Wilcox, and you are to use your discretion. The second concerns
the money, and is to be mentioned to no one, and carried out
literally. You will send a hundred pounds on account to-morrow."
He walked with her to the station, passing through those streets
whose serried beauty never bewildered him and never fatigued. The
lovely creature raised domes and spires into the cloudless blue,
and only the ganglion of vulgarity round Carfax showed how
evanescent was the phantom, how faint its claim to represent
England. Helen, rehearsing her commission, noticed nothing; the
Basts were in her brain, and she retold the crisis in a
meditative way, which might have made other men curious. She was
seeing whether it would hold. He asked her once why she had taken
the Basts right into the heart of Evie's wedding. She stopped
like a frightened animal and said, "Does that seem to you so
odd?" Her eyes, the hand laid on the mouth, quite haunted him,
until they were absorbed into the figure of St. Mary the Virgin,
before whom he paused for a moment on the walk home.
It is convenient to follow him in the discharge of his duties.
Margaret summoned him the next day. She was terrified at Helen's
flight, and he had to say that she had called in at Oxford.
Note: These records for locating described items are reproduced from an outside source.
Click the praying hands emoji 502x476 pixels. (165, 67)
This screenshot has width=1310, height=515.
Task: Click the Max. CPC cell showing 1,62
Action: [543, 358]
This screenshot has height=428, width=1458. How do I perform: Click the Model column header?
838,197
Then
she said: "Did she seem worried at any rumour about Henry?" He
answered, "Yes." "I knew it was that!" she exclaimed. "I'll
write to her." Tibbv was relieved.
He then sent the cheque to the address that Helen gave him, and
stated that he was instructed to forward later on five thousand
pounds. An answer came back very civil and quiet in tone--such an
answer as Tibby himself would have given. The cheque was
returned, the legacy refused, the writer being in no need of
money. Tibby forwarded this to Helen, adding in the fulness of
his heart that Leonard Bast seemed somewhat a monumental person
after all. Helen's reply was frantic. He was to take no notice.
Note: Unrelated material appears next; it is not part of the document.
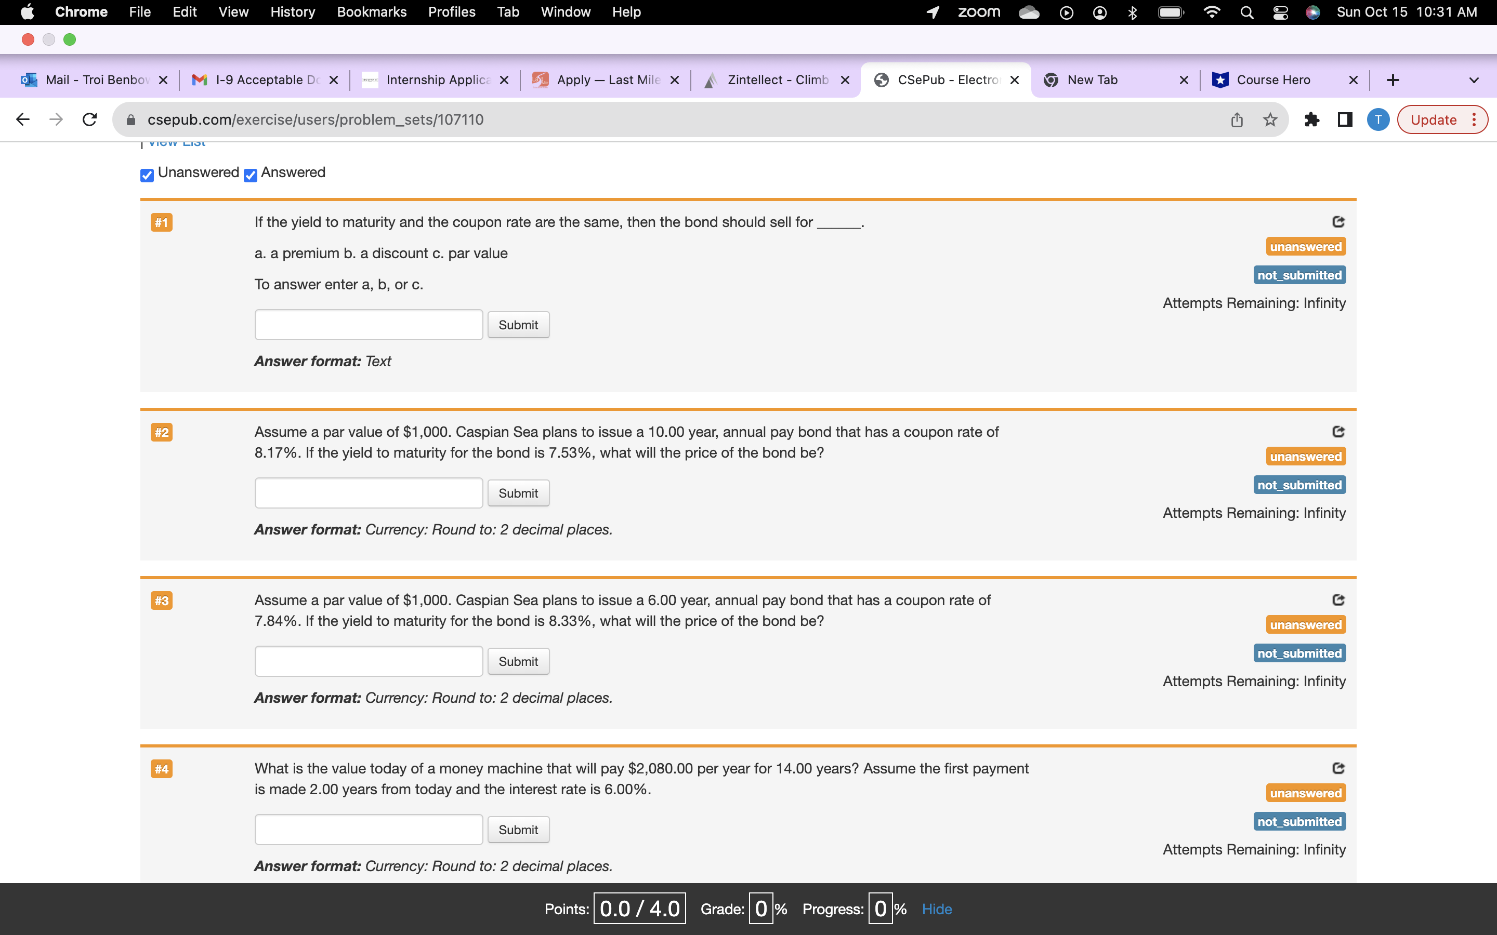
Task: Click the share icon on question #1 card
Action: (1339, 222)
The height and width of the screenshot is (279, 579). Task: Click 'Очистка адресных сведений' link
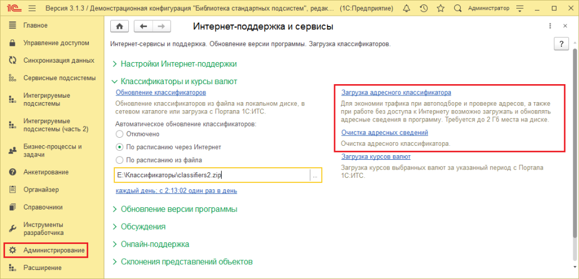coord(384,133)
He was to go down at once and say that she commanded acceptance.
He went. A scurf of books and china ornaments awaited him. The
Basts had just been evicted for not paying their rent, and had
wandered no one knew whither. Helen had begun bungling with her
money by this time, and had even sold out her shares in the
Nottingham and Derby Railway. For some weeks she did nothing.
Then she reinvested, and, owing to the good advice of her
stockbrokers, became rather richer than she had been before.